Ogni anno ci ripromettiamo di non esagerare, e puntualmente ci ritroviamo a fare i conti con liste infinite e salvadanai svuotati. Stavolta, però, il quadro è chiaro fin da subito: per i regali di Natale spenderemo un po’ meno.
Secondo l’indagine che Facile.it ha commissionato a EMG Different, la media per persona sarà intorno ai 204 euro. In totale, gli italiani muoveranno circa 8,7 miliardi di euro. Una cifra importante, certo, ma comunque in calo.
Un Natale più “misurato”
Rispetto al 2024, il budget complessivo scende di quasi il 20%. Non è difficile capire perché: tre milioni di italiani hanno dichiarato che ridurranno la spesa per i doni, schiacciati da bollette, affitti e aumenti vari che non lasciano molto margine. E allora si tirano le somme, si taglia qualcosa qua e là, e si cerca di salvare comunque lo spirito delle feste.
Una parte dei regali, però, arriverà grazie ai pagamenti a rate o ai prestiti personali. Un’analisi mUp Research per Facile.it stima che il 18% dei doni sarà acquistato proprio con queste formule, dal classico finanziamento al “Buy Now Pay Later”, ormai sempre più diffuso.
Chi apre il portafogli
Ci sono poi differenze interessanti tra le varie fasce della popolazione. Le donne, ad esempio, spendono un po’ più degli uomini: circa 208 euro a testa, un piccolo scarto ma comunque significativo.
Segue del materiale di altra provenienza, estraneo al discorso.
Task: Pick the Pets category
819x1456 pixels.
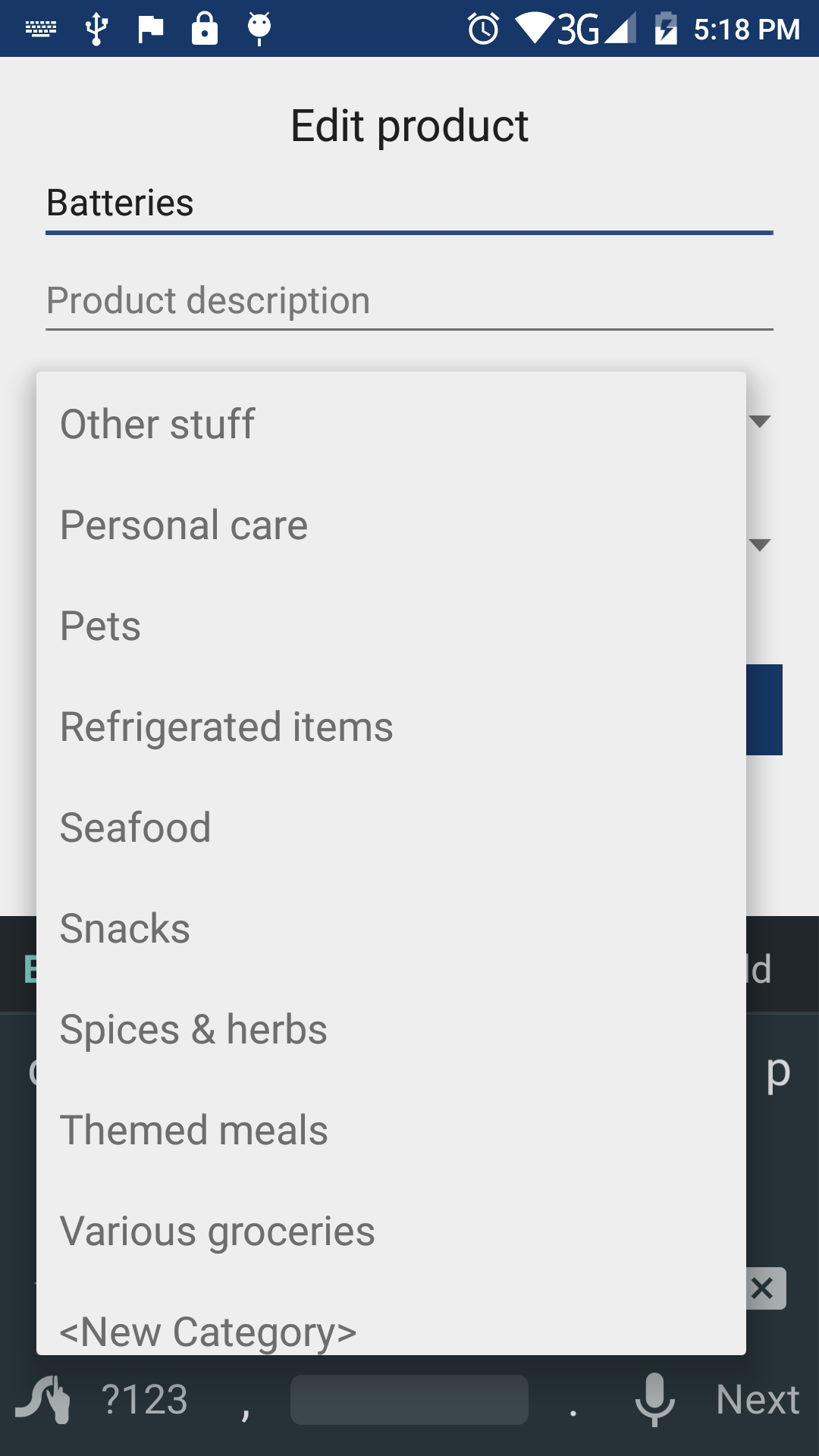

E gli over 65 si confermano i più generosi, con un budget medio di 281 euro ciascuno, ben sopra la media nazionale.
Nord e Sud: due modi diversi di vivere le feste
Anche la geografia fa la sua parte. Nel Nord Ovest, infatti, si spenderà circa il 20% in più rispetto al resto del Paese. Al contrario, nelle regioni del Sud e nelle Isole la media si fermerà attorno ai 177 euro a persona. Una fotografia che riflette, ancora una volta, le diverse condizioni economiche del Paese.
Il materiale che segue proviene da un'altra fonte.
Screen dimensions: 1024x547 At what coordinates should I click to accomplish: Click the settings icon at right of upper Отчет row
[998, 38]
Non solo regali: il lungo conto del Natale
E poi c’è tutto il resto. Secondo il rapporto Facile.it – Consumerismo No Profit, le spese che preoccupano di più non sono nemmeno quelle dei regali, ma quelle legate alla tavola. Analizzando i dati Istat, emerge che dal 2021 al 2025 i prezzi degli alimenti sono cresciuti di circa il 25%. Latte, formaggi, uova, pane, cereali: praticamente tutto costa di più. Il risultato? Pranzi e cenoni vanno pensati con attenzione.
E persino decorare la casa può costare di più: lo scorso anno gli addobbi natalizi hanno registrato un aumento medio del 16%, e quest’anno non sembra destinato a invertire la rotta.